# WORK ORDER
The entries below contain a line with "Instruction: Switch to the 角色管理 tab" and a line with "is (1024, 725).". Retype exactly everything from the first down to the second, both included, and nothing else.

:::

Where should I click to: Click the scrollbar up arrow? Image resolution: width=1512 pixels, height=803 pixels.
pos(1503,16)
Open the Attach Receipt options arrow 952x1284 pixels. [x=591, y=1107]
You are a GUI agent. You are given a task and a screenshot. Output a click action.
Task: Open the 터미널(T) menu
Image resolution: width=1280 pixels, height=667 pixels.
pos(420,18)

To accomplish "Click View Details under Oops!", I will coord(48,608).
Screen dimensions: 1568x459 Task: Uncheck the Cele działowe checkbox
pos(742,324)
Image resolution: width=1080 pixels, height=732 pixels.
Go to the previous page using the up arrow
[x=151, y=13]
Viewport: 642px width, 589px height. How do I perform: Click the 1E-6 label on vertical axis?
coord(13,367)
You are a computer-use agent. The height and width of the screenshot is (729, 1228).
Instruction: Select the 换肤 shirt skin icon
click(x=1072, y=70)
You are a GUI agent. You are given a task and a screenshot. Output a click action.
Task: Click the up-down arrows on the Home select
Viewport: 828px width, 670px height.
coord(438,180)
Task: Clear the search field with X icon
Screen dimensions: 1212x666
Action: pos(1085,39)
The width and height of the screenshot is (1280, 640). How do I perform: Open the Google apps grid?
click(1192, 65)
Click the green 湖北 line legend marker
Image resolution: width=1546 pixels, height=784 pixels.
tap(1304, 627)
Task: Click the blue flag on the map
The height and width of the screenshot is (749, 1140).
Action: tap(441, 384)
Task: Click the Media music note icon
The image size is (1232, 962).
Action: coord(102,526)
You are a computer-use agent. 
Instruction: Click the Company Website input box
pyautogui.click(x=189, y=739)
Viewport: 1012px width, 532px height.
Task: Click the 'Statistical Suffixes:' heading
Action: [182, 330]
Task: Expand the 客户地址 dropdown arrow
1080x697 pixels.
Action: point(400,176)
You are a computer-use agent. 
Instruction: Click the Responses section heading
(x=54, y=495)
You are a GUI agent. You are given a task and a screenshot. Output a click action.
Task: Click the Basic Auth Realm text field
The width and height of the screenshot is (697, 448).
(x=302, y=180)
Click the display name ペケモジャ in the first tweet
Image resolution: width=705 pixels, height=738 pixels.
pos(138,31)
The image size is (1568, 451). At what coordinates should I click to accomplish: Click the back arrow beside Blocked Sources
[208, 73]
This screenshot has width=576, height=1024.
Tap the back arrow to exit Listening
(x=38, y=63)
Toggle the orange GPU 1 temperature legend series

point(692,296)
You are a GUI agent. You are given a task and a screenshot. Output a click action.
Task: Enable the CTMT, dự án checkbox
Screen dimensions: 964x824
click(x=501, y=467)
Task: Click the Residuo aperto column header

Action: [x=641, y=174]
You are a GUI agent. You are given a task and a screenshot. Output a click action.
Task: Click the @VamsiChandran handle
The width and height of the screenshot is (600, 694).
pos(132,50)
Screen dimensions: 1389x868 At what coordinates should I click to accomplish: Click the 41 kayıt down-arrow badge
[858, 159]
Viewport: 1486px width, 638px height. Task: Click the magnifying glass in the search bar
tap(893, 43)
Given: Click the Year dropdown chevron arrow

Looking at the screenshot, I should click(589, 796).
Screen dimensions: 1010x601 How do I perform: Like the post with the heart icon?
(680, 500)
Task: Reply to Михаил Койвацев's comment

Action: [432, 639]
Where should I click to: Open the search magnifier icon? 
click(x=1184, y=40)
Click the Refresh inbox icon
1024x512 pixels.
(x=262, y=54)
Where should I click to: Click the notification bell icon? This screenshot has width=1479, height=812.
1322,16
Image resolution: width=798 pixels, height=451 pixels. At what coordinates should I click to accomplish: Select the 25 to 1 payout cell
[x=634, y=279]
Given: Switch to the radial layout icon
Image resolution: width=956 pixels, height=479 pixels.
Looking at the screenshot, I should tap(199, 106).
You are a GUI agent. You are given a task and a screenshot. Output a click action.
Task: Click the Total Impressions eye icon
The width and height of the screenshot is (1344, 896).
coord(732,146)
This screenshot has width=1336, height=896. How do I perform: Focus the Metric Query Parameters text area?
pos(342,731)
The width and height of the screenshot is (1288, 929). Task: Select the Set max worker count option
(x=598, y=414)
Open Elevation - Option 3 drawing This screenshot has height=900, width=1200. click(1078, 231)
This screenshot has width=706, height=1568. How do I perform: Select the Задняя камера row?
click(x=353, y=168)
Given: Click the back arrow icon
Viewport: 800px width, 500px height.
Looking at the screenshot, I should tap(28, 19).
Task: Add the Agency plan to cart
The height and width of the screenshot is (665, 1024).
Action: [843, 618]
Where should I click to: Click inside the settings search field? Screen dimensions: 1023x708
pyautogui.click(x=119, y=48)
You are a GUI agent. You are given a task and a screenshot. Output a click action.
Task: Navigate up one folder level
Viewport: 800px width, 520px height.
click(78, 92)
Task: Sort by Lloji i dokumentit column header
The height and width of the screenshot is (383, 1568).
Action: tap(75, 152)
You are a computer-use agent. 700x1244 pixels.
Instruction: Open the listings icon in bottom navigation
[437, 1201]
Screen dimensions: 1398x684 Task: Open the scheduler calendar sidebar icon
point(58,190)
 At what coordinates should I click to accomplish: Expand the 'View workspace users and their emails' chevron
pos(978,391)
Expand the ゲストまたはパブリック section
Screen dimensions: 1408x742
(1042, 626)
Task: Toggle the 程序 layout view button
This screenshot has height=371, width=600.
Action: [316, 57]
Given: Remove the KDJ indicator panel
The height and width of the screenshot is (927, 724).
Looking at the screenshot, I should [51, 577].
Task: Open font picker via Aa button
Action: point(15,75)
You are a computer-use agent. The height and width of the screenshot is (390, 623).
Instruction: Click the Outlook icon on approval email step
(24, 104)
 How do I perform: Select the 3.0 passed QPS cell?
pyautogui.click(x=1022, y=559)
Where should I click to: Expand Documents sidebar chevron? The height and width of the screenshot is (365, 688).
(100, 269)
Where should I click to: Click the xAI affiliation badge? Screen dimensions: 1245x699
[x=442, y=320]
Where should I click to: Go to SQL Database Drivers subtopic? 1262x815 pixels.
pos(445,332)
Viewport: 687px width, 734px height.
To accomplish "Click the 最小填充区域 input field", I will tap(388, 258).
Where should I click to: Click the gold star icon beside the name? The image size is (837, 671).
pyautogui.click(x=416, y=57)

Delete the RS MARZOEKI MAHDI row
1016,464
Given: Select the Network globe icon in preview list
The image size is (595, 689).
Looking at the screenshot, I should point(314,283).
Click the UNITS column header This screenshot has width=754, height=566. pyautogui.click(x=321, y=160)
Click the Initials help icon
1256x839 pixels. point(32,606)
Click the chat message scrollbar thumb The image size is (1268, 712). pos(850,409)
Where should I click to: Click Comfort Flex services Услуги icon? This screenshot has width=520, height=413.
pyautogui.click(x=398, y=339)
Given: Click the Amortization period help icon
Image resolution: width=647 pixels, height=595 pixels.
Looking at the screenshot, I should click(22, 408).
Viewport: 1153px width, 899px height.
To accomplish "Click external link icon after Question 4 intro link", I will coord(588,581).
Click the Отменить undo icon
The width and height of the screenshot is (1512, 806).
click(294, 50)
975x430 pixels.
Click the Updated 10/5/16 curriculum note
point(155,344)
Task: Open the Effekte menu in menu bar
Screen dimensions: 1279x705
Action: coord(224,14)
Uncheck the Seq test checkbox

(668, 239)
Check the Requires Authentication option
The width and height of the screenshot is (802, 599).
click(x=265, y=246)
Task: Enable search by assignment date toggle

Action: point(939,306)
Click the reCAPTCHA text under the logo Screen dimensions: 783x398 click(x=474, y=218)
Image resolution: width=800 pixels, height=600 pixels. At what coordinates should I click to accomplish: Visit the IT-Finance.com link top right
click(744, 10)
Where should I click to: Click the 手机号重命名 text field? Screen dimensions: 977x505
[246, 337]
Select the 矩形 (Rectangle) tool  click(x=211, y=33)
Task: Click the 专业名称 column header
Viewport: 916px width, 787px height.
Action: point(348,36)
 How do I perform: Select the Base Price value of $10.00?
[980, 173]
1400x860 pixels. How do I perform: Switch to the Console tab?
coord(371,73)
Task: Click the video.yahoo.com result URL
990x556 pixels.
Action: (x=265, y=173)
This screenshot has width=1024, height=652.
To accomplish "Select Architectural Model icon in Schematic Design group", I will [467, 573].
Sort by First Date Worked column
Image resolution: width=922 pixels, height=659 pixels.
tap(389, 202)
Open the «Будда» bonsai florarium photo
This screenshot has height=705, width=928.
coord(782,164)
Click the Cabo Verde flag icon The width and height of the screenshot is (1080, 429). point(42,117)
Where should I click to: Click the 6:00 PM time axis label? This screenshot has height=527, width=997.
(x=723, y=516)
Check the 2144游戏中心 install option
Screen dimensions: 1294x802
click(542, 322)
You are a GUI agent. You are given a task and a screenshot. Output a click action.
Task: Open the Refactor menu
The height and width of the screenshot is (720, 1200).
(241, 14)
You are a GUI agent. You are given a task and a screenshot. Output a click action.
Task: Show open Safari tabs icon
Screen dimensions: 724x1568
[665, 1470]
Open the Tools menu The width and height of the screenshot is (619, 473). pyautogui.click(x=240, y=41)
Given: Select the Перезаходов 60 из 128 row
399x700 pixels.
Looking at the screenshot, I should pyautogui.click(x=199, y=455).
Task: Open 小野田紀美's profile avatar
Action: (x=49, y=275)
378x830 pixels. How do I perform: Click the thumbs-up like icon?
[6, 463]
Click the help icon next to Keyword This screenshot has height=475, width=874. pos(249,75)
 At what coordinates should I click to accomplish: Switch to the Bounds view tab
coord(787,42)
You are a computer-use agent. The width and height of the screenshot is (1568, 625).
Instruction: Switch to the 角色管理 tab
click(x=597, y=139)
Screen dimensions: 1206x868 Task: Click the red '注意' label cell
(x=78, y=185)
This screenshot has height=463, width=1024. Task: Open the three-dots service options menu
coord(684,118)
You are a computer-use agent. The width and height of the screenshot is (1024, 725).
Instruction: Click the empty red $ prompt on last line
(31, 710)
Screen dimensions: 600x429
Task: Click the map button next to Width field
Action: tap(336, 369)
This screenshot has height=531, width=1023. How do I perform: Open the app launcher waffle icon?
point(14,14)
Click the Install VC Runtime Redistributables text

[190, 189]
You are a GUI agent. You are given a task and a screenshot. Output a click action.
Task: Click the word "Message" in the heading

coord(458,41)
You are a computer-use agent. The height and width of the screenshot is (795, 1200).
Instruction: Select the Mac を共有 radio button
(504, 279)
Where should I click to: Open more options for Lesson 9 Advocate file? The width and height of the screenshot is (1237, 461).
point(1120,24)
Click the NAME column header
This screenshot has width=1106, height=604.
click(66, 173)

:::

# SOLUTION TO THIS PROBLEM
Instruction: Switch to the 角色管理 tab
click(x=597, y=139)
Screen dimensions: 1206x868 Task: Click the red '注意' label cell
(x=78, y=185)
This screenshot has height=463, width=1024. Task: Open the three-dots service options menu
coord(684,118)
You are a computer-use agent. The width and height of the screenshot is (1024, 725).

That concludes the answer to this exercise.